- Ayawasi Location in Southwest Papua Ayawasi Location in Western New Guinea Ayawasi Location in Indonesia
- Coordinates: 1°09′36″S 132°27′50″E﻿ / ﻿1.160°S 132.464°E
- Country: Indonesia
- Province: Southwest Papua
- Regency: Maybrat
- District: North Aifat
- Established: c. 1953
- Elevation: 450 m (1,480 ft)

Population (2007)
- • Total: c. 1,200
- Time zone: UTC+9 (Indonesia Eastern Time)

= Ayawasi =

Ayawasi is a small village part of a larger settlement of about 1,200 people in the Indonesia province of Southwest Papua. It is located in the North Aifat District, north of the Ayamaru Lakes, in Maybrat Regency and it is the site of Ayawasi Airport.

The village was established by the Dutch around 1953. Prior to this, the people of this area lived scattered in small groups in their respective ancestral grounds, where each group had its own "family dialect" differing in small ways from the dialect of the other groups. As of the 1990s, around 95% of the population are indigenous Maybrat (more specifically Aifat people), the rest have come from other parts of Indonesia to work in the schools, government offices and the Catholic mission. The Aifat people of Ayawasi are fully bilingual in Maybrat and Indonesian.
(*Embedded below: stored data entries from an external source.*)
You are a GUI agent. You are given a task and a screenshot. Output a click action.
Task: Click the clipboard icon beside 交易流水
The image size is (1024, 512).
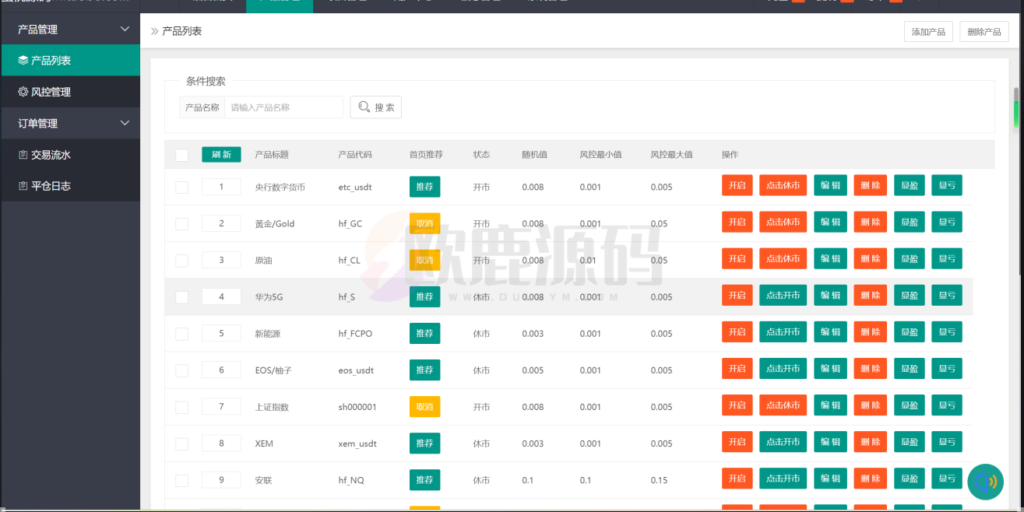(22, 155)

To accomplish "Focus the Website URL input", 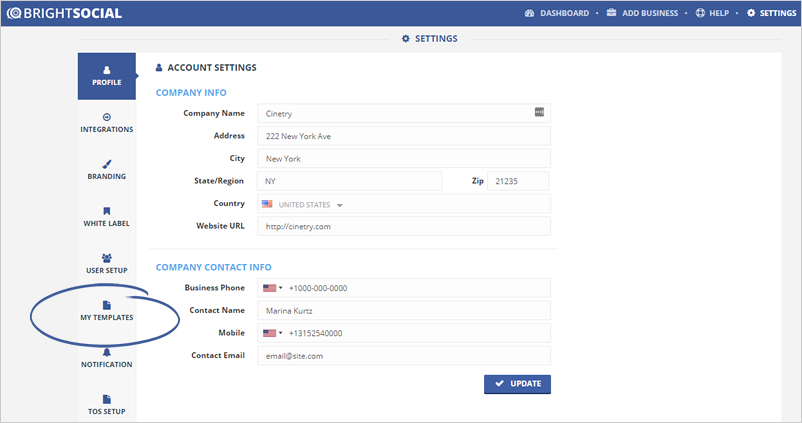I will click(403, 226).

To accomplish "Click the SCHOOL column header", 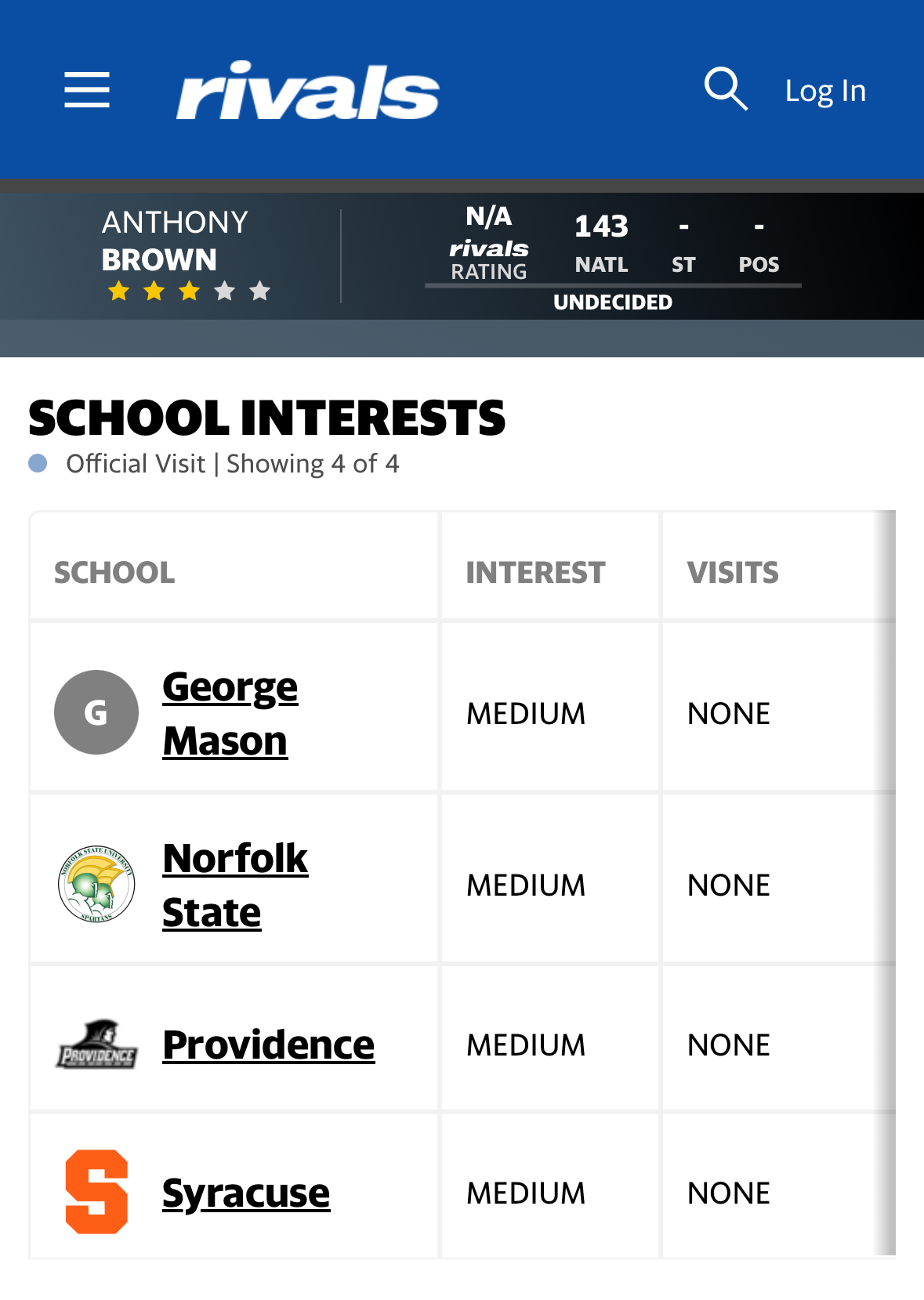I will (x=114, y=572).
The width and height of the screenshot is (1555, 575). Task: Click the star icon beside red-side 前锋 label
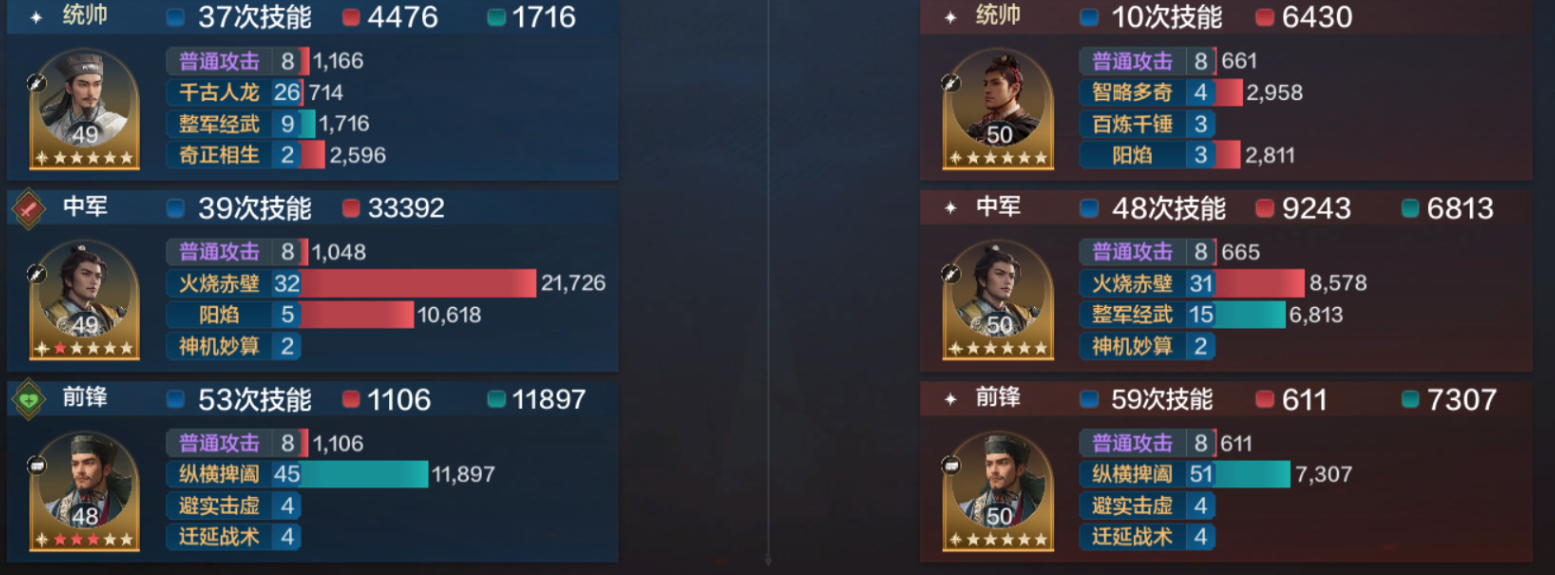pos(950,399)
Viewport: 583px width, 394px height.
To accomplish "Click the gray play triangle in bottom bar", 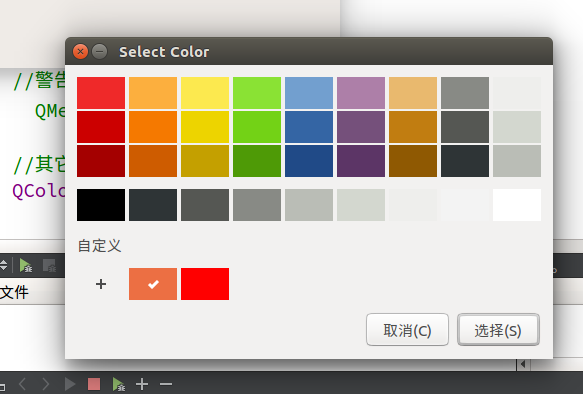I will pyautogui.click(x=70, y=384).
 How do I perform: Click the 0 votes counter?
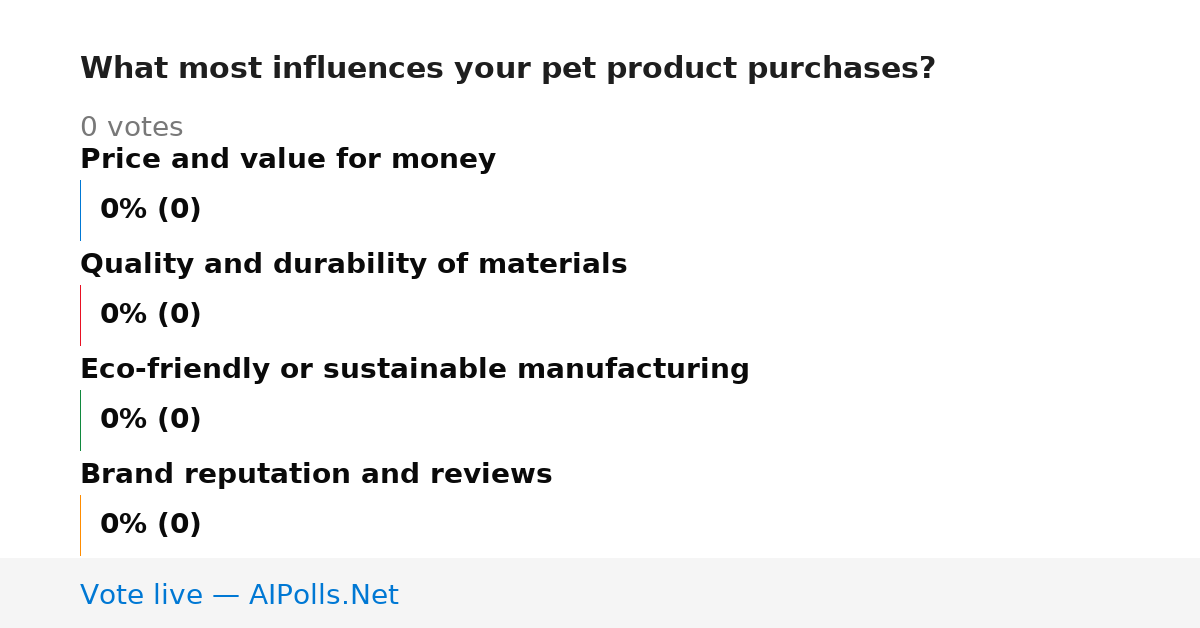(131, 128)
The Maybrat language spoken in Ayawasi has been the subject of a 2007 descriptive grammar, and a major ethnographic study on the people was conducted in the 1970s.

== Bibliography ==
- Dol, Philomena Hedwig (1998). "Perspectives on the bird's head of Irian Jaya, Indonesia: proceedings of a conference Leiden, 13 - 17 October 1997"
- Dol, Philomena Hedwig (2007). "A grammar of Maybrat : A language of the Bird's Head Peninsula, Papua province, Indonesia"
- Schoorl, Johannes Maria (1979). "Mensen van de Ayfat : ceremoniële ruil en sociale orde in Irian Jaya-Indonesia"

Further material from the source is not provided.